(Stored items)
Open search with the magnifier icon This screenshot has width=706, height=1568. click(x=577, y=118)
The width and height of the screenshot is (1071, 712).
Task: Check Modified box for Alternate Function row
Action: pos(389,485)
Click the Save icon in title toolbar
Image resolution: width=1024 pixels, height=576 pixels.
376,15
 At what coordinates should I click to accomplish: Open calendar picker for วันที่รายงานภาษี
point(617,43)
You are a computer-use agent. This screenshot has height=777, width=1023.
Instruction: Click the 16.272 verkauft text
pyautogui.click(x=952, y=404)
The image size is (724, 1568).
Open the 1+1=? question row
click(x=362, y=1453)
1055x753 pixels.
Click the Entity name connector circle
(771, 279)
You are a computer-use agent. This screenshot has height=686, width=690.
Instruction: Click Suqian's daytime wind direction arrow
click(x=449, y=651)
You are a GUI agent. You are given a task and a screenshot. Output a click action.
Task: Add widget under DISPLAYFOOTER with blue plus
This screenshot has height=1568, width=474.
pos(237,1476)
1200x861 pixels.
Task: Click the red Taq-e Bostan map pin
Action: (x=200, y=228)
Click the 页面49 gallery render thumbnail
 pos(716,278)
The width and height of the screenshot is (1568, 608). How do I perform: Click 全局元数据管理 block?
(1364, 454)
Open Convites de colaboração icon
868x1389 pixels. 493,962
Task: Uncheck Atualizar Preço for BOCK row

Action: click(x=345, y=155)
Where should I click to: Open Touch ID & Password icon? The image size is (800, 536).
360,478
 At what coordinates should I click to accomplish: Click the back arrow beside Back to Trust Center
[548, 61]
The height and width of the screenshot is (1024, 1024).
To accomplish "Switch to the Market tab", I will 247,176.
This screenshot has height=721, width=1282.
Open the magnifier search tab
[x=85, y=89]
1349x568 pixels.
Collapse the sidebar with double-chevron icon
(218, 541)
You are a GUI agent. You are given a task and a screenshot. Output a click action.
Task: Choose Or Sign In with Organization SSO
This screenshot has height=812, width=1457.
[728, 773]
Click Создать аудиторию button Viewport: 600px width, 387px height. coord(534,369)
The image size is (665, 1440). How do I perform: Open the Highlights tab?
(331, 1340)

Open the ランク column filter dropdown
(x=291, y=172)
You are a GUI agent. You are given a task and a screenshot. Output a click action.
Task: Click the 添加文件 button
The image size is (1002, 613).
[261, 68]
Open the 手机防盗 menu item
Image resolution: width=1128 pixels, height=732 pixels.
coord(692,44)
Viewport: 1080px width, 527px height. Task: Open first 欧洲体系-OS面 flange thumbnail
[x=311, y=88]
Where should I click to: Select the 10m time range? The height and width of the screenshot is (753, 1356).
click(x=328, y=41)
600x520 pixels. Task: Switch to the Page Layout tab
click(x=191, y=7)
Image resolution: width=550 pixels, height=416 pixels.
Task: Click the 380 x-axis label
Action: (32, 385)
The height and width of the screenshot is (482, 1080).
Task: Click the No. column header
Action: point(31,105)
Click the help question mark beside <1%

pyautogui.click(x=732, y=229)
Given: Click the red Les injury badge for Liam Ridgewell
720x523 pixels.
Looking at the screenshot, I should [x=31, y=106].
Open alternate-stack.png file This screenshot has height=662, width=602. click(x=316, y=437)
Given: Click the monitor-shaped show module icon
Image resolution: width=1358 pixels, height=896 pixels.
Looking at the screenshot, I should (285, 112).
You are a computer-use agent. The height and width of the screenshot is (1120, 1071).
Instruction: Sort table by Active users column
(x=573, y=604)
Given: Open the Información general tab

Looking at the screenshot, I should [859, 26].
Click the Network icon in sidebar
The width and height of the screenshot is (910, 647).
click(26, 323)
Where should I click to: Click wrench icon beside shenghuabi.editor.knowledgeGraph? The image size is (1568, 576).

### Exercise aim
Each entry above should be output again, precisely as given.

### Solution to this task
Open search with the magnifier icon This screenshot has width=706, height=1568. click(x=577, y=118)
The width and height of the screenshot is (1071, 712).
Task: Check Modified box for Alternate Function row
Action: pos(389,485)
Click the Save icon in title toolbar
Image resolution: width=1024 pixels, height=576 pixels.
376,15
 At what coordinates should I click to accomplish: Open calendar picker for วันที่รายงานภาษี
point(617,43)
You are a computer-use agent. This screenshot has height=777, width=1023.
Instruction: Click the 16.272 verkauft text
pyautogui.click(x=952, y=404)
The image size is (724, 1568).
Open the 1+1=? question row
click(x=362, y=1453)
1055x753 pixels.
Click the Entity name connector circle
(771, 279)
You are a computer-use agent. This screenshot has height=686, width=690.
Instruction: Click Suqian's daytime wind direction arrow
click(x=449, y=651)
You are a GUI agent. You are given a task and a screenshot. Output a click action.
Task: Add widget under DISPLAYFOOTER with blue plus
This screenshot has height=1568, width=474.
pos(237,1476)
1200x861 pixels.
Task: Click the red Taq-e Bostan map pin
Action: (x=200, y=228)
Click the 页面49 gallery render thumbnail
 pos(716,278)
The width and height of the screenshot is (1568, 608). How do I perform: Click 全局元数据管理 block?
(1364, 454)
Open Convites de colaboração icon
868x1389 pixels. 493,962
Task: Uncheck Atualizar Preço for BOCK row

Action: click(x=345, y=155)
Where should I click to: Open Touch ID & Password icon? The image size is (800, 536).
360,478
 At what coordinates should I click to accomplish: Click the back arrow beside Back to Trust Center
[548, 61]
The height and width of the screenshot is (1024, 1024).
To accomplish "Switch to the Market tab", I will 247,176.
This screenshot has height=721, width=1282.
Open the magnifier search tab
[x=85, y=89]
1349x568 pixels.
Collapse the sidebar with double-chevron icon
(218, 541)
You are a GUI agent. You are given a task and a screenshot. Output a click action.
Task: Choose Or Sign In with Organization SSO
This screenshot has height=812, width=1457.
[728, 773]
Click Создать аудиторию button Viewport: 600px width, 387px height. coord(534,369)
The image size is (665, 1440). How do I perform: Open the Highlights tab?
(331, 1340)

Open the ランク column filter dropdown
(x=291, y=172)
You are a GUI agent. You are given a task and a screenshot. Output a click action.
Task: Click the 添加文件 button
The image size is (1002, 613).
[261, 68]
Open the 手机防盗 menu item
Image resolution: width=1128 pixels, height=732 pixels.
coord(692,44)
Viewport: 1080px width, 527px height. Task: Open first 欧洲体系-OS面 flange thumbnail
[x=311, y=88]
Where should I click to: Select the 10m time range? The height and width of the screenshot is (753, 1356).
click(x=328, y=41)
600x520 pixels. Task: Switch to the Page Layout tab
click(x=191, y=7)
Image resolution: width=550 pixels, height=416 pixels.
Task: Click the 380 x-axis label
Action: (32, 385)
The height and width of the screenshot is (482, 1080).
Task: Click the No. column header
Action: point(31,105)
Click the help question mark beside <1%

pyautogui.click(x=732, y=229)
Given: Click the red Les injury badge for Liam Ridgewell
720x523 pixels.
Looking at the screenshot, I should [x=31, y=106].
Open alternate-stack.png file This screenshot has height=662, width=602. click(x=316, y=437)
Given: Click the monitor-shaped show module icon
Image resolution: width=1358 pixels, height=896 pixels.
Looking at the screenshot, I should (285, 112).
You are a computer-use agent. The height and width of the screenshot is (1120, 1071).
Instruction: Sort table by Active users column
(x=573, y=604)
Given: Open the Información general tab

Looking at the screenshot, I should [859, 26].
Click the Network icon in sidebar
The width and height of the screenshot is (910, 647).
click(26, 323)
Where should I click to: Click wrench icon beside shenghuabi.editor.knowledgeGraph? The image size is (1568, 576).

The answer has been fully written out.